## INSTRUCTIONS FOR THE TASK
Set down exactly the lines in the records below that run from the line with "The height and width of the screenshot is (294, 534)." to the line with "Task: Click the Kashiwa Reysol emblem icon", inclusive, and nothing more.

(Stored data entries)
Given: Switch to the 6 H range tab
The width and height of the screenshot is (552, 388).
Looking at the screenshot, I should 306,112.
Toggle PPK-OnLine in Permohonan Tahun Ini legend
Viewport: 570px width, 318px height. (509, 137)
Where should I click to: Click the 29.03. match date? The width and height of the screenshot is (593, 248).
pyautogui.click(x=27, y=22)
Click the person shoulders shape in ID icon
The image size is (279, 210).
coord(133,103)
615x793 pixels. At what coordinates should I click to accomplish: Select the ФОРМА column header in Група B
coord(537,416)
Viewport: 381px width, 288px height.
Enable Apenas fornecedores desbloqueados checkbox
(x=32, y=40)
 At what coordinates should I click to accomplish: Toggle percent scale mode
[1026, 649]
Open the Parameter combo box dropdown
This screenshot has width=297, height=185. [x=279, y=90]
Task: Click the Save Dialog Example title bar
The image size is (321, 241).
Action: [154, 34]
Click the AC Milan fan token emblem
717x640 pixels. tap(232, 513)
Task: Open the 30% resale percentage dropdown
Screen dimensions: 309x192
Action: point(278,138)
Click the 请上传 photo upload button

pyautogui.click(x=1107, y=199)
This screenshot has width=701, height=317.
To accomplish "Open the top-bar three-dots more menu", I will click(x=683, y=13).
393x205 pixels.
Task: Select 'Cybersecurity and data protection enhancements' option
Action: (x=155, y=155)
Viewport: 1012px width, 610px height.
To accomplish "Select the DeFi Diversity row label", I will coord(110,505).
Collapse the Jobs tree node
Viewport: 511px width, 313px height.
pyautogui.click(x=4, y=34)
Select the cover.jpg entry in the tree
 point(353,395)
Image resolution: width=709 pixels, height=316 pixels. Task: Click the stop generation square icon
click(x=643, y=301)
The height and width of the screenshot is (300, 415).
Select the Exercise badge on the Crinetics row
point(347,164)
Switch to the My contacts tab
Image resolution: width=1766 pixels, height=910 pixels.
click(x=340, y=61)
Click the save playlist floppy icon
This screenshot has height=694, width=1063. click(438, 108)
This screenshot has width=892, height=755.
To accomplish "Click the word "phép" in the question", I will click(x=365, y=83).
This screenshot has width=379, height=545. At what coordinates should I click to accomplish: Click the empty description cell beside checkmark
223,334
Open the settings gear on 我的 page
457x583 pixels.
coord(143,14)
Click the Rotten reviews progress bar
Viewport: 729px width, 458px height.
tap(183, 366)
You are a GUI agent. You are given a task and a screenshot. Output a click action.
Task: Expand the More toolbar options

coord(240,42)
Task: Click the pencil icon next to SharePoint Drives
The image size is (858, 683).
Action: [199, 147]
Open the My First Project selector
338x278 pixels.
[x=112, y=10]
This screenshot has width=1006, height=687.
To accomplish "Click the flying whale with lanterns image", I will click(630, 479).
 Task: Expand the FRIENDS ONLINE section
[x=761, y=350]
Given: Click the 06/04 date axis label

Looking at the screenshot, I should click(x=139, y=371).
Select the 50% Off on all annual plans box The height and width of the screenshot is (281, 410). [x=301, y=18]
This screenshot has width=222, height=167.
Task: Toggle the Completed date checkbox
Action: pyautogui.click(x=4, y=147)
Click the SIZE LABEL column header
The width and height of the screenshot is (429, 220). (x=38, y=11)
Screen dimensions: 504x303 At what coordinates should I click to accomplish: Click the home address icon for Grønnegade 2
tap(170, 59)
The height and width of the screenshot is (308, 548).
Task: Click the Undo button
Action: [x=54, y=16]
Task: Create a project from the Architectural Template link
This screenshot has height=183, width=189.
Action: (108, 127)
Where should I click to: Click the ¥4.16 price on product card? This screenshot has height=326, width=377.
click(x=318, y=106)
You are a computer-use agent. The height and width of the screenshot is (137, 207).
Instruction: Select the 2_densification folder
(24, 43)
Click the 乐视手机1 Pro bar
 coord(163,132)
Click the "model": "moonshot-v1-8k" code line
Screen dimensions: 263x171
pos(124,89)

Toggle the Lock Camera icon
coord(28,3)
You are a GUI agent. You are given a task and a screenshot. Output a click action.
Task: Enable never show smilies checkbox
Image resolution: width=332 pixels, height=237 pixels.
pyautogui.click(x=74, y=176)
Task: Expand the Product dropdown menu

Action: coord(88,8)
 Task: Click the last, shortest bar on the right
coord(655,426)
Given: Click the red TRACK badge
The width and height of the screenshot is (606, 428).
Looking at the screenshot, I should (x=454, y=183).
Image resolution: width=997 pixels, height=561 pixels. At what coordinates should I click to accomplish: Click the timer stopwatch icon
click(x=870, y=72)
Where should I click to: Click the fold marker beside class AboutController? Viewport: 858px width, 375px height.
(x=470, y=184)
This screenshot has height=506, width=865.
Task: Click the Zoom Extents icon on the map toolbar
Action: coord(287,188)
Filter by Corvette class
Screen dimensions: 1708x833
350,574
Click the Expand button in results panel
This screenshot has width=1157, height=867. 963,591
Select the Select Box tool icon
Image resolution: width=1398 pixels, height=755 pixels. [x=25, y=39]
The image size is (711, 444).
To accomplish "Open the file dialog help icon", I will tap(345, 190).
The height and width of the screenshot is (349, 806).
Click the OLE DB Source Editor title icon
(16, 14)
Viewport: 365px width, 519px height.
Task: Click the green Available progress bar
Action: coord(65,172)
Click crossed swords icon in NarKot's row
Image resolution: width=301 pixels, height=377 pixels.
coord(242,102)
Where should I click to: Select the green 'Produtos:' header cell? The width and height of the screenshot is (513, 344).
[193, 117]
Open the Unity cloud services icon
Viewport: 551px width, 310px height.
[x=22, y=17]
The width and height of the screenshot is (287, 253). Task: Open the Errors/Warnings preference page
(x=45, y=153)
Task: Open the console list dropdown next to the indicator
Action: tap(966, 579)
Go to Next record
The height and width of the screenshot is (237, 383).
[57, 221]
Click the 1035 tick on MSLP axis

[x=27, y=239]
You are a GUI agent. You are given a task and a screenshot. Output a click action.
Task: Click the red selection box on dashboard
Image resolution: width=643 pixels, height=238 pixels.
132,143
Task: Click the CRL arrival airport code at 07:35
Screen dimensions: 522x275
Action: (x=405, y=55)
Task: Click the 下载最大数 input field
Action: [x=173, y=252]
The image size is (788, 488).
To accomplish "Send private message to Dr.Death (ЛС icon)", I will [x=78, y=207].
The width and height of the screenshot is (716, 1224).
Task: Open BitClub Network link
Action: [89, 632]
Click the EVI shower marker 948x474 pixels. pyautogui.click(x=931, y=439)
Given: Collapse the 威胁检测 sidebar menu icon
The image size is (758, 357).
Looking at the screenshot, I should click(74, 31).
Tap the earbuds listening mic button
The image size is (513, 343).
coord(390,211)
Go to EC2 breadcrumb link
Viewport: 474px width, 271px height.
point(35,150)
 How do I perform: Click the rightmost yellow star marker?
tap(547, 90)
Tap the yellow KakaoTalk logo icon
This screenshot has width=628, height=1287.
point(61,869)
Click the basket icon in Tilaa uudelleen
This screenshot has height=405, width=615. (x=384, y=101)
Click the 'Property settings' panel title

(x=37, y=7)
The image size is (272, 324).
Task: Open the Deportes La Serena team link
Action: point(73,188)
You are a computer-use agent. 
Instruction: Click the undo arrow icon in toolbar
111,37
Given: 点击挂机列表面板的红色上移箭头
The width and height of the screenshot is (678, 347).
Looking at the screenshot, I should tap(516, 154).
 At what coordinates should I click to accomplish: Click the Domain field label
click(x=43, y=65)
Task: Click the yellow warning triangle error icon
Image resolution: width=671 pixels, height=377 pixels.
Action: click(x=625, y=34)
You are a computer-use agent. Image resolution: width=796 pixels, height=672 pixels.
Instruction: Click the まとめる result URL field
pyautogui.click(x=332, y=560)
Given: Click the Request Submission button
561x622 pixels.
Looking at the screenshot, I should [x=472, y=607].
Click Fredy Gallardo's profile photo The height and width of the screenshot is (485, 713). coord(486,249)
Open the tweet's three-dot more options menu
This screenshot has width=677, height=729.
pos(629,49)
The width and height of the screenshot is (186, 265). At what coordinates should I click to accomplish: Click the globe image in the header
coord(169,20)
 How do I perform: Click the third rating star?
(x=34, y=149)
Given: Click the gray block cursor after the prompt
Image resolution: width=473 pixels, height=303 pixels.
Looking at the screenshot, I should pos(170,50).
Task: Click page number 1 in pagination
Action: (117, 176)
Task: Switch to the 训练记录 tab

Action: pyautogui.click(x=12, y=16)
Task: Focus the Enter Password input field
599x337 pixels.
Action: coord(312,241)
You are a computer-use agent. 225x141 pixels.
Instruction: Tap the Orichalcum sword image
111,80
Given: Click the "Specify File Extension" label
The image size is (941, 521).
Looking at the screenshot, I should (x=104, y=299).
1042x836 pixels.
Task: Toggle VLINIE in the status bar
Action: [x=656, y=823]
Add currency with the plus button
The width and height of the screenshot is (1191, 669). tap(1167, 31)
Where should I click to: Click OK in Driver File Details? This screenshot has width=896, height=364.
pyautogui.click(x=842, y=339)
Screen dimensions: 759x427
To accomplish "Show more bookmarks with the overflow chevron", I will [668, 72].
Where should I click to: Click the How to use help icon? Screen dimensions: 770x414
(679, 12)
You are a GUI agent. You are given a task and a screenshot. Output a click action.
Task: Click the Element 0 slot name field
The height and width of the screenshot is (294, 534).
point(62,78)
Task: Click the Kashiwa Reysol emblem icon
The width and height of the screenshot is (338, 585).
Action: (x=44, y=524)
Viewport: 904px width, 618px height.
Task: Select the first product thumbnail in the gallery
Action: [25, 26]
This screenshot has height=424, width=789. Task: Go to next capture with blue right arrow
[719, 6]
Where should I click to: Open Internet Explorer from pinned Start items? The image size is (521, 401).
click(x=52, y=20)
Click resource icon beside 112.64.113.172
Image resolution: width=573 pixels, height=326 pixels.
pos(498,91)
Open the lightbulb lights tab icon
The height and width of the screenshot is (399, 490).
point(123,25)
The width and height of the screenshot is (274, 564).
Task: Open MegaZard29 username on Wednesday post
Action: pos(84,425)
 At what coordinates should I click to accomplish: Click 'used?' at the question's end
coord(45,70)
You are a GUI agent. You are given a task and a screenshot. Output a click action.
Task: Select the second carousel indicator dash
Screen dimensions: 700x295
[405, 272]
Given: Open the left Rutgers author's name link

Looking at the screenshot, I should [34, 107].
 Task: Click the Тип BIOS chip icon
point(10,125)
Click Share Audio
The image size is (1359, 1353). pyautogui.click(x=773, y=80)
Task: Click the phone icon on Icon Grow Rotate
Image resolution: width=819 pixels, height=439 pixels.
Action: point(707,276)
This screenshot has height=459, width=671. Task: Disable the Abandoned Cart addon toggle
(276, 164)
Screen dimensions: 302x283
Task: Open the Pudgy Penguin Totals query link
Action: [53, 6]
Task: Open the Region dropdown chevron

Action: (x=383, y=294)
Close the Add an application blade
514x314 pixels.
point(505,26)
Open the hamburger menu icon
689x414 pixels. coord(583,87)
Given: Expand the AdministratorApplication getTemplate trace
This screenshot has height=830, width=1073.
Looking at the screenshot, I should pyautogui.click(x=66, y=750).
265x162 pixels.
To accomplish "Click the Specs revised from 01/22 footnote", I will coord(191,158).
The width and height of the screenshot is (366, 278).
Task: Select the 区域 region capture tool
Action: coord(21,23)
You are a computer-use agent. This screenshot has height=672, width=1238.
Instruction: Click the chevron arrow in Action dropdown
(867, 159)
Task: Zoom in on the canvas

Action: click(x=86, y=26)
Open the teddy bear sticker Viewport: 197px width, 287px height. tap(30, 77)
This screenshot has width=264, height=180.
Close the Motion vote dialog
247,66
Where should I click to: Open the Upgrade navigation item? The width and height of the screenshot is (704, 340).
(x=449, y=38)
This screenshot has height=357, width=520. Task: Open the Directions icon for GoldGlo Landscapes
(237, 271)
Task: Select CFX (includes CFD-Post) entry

## ANSWER SPACE
The height and width of the screenshot is (294, 534).
point(62,78)
Task: Click the Kashiwa Reysol emblem icon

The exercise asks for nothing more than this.